Re: Portable record length



On Thu, 10 Aug 2006 07:50:59 -0700, Ron Shepard wrote
(in article
<ron-shepard-2B808B.09505910082006@xxxxxxxxxxxxxxxxxxxxxxxx>):

In the future if you want to write portable files (portable across
languages on the same machine, or across different machines in
general), then you should use formatted data files only.
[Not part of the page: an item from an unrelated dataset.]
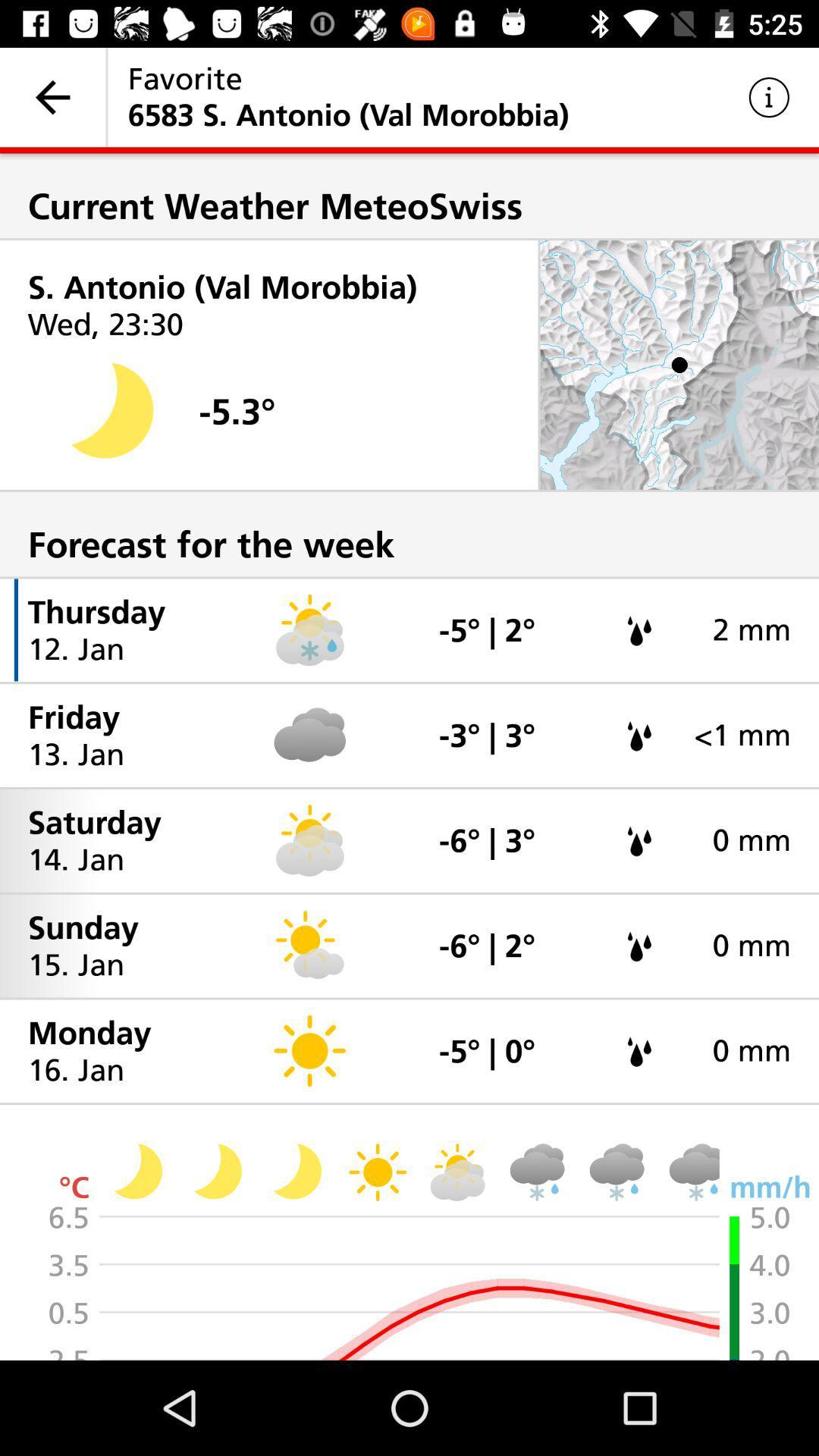 This screenshot has width=819, height=1456. What do you see at coordinates (769, 96) in the screenshot?
I see `the item to the right of favorite icon` at bounding box center [769, 96].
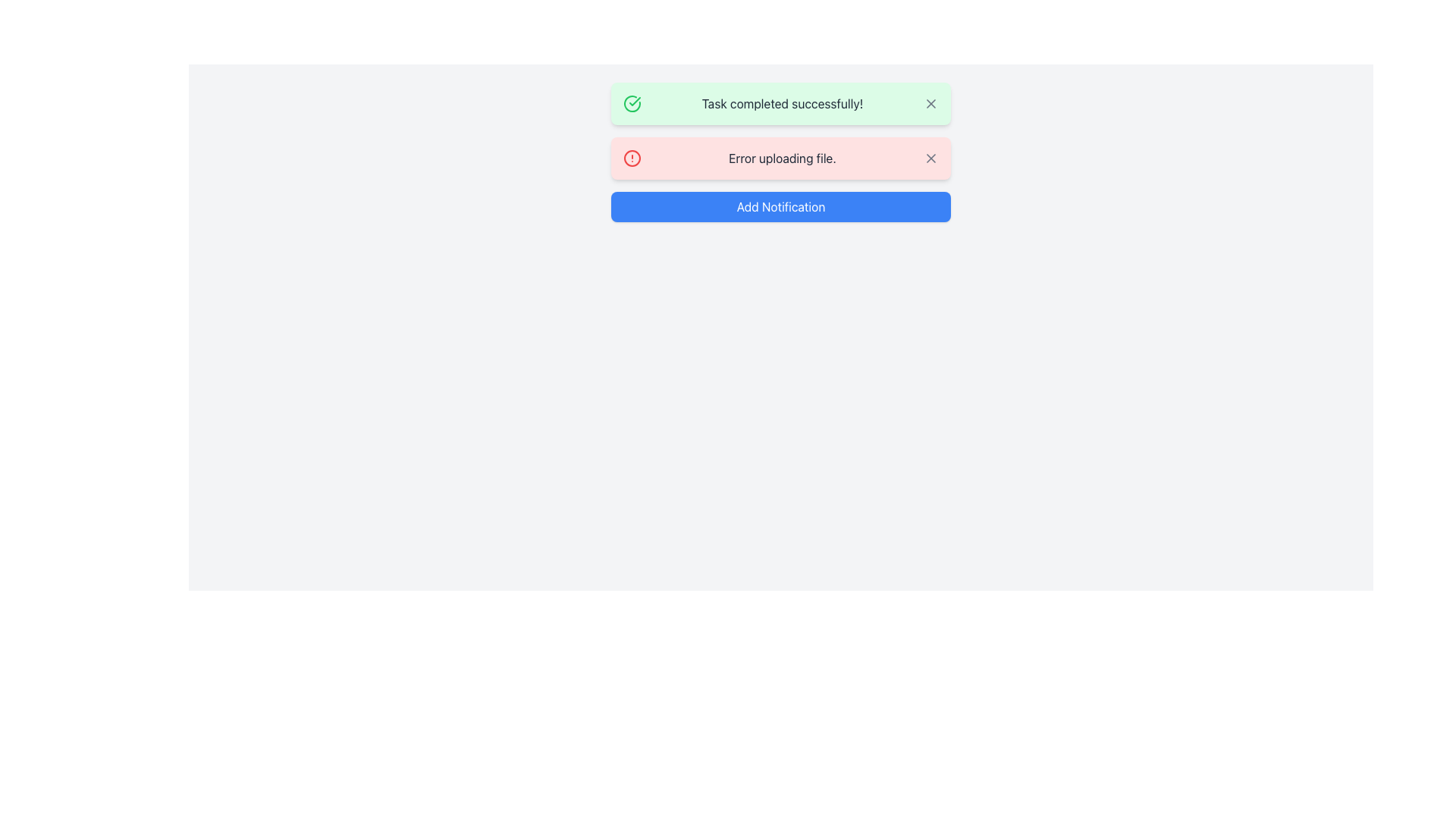 The height and width of the screenshot is (819, 1456). Describe the element at coordinates (783, 103) in the screenshot. I see `message 'Task completed successfully!' displayed in gray color inside the green rounded notification box` at that location.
Since I do this kind of thing a *LOT*, I have to disagree with this
advice as being overly generalized. In recent years, I've probably
spent more time with data file matters like this than with crunching
numbers, so this is a very familiar issue to me. I was the one who
formally proposed stream I/O in f2003 (though I got lots of support). I
also tried to squeeze a storage_size intrinsic in for related reasons,
but I didn't make it for that one (looks like it will likely be in
f2003+x).

The "use formatted" advice is fine for some simple things, but it does
not apply in many cases. For example.

1. You might not have the choice of file format. Someone else specified
the format, possibly long ago, and you are using it. It might even be a
"standard" format. This sounds like the OP's situation.
2. Formatted I/O can be an incredibly bad choice for "large" files. The
exact criteria for "large" varies. Formatted files are, in general,
larger and far slower to process than unformatted ones. Long ago
(multiple decades), I used the philosophy of sticking to formatted for
files transferred between machines. It generated lots of complaints
from users. For example, there were the cases where the formatted file
was too large for the storage medium used for transfer, or even too
large for the temporary storage available on the machine. Even when the
files fit, there were complaints about how long the process took.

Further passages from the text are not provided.